The main strengths of the current systematic review and meta-analysis regard the use of strict inclusion and exclusion criteria, the lack of heterogeneity in all primary reproductive outcomes assessed, and the absence of further clinical trials or RCTs in progress or only designed that make current data conclusive for the next few years.

However, a definitive interpretation of the data and general applicability of the findings to make clinical recommendations seemed to be premature. In fact, the present meta-analysis has several limitations not regarding only the overall study quality (Figure 2).

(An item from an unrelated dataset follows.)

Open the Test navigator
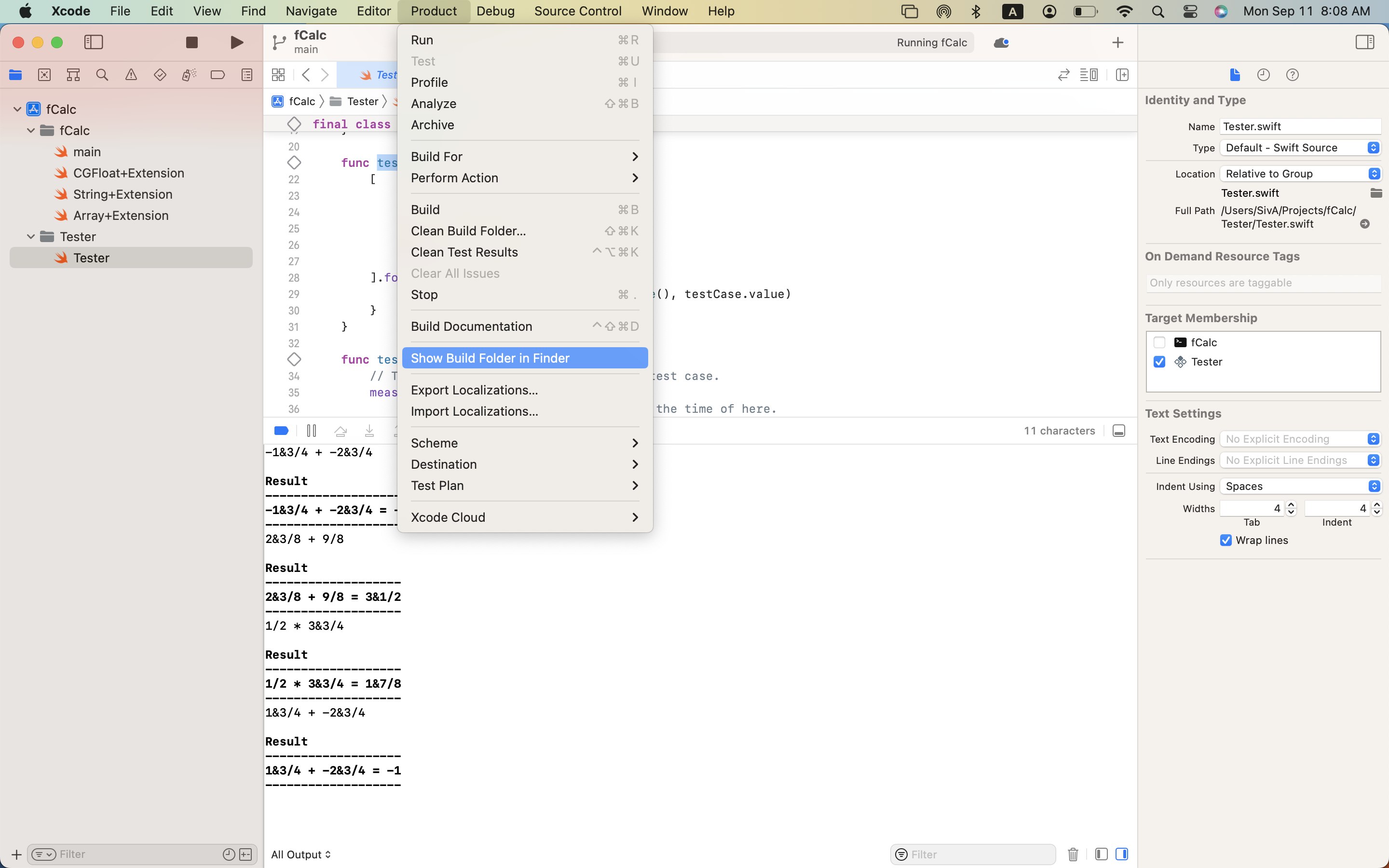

First of all, it included a limited number of studies and of subjects. In fact, after a careful bibliographic search, only 7 RCTs were included in the final analysis, for an overall population of about 300 subjects. The publication bias was not tested in our analysis in consideration of the low power due to small number of studies included. In addition, many of the included studies had an open design and lacked adequate power analysis.

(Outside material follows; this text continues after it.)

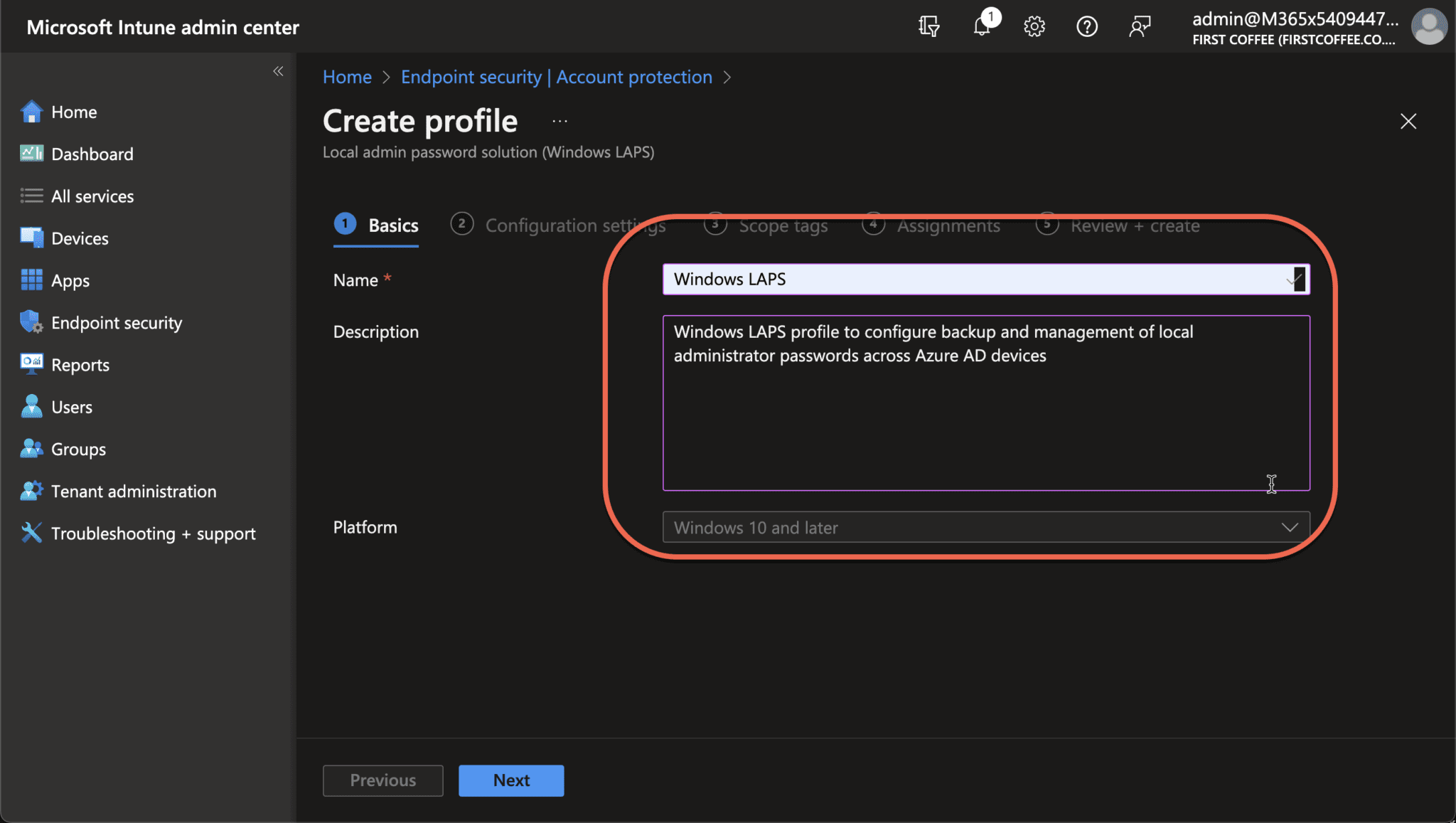Open the Settings gear
The height and width of the screenshot is (823, 1456).
[x=1034, y=26]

Secondly, infertile PCOS populations with heterogeneous characteristics were studied. Only 5 out of 7 included RCTs utilized conventional criteria for PCOS diagnosis, no standardization or sub-analysis according to phenotype was possible, and there was no distinction between CC-resistant patients and CC responders. In addition, factors such as insulin resistance and/or body mass index (BMI) may have biased our results. Unfortunately, no sub-analysis according to BMI was possible since almost no included study selected its participants for BMI and only few for insulin resistance. In addition, several confounders related to other patient characteristics, including previous parity, additional infertility diagnosis, duration of infertility, age, and so on may impact our findings.

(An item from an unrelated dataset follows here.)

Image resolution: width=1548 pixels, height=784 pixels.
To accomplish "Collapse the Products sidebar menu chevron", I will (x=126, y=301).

Finally, protocols for metformin administration were heterogeneous. Specifically, metformin was given with a daily dose of 1500 mg or 1700 mg. These differences in metformin doses could again bias our findings, although recent data [35] demonstrated the lack of significant difference between metformin doses and treatment effectiveness even at lower dosages. On the other hand, metformin was generally administrated as gonadotropin pretreatment and coadministration, and only in 1 RCT [23] it was given as pretreatment. Of note, no study explored the effect of metformin pretreatment alone.


The current systematic review with meta-analysis demonstrated that metformin administration significantly increases the live birth and pregnancy rates of about two-fold, and reduces the cancellation rate of about 60% in PCOS patients who receive gonadotropins for ovulation induction.

This beneficial effect on reproduction can be explained with an effect on the reduced cancellation rate, even if an effect on oocyte and endometrial quality cannot be excluded.

In consideration of the suboptimal quality of the studies included, further well designed, blinded, placebo-controlled, and adequately powered RCTs are need to confirm current results. Unfortunately, no clinical trial on this issue is currently underway.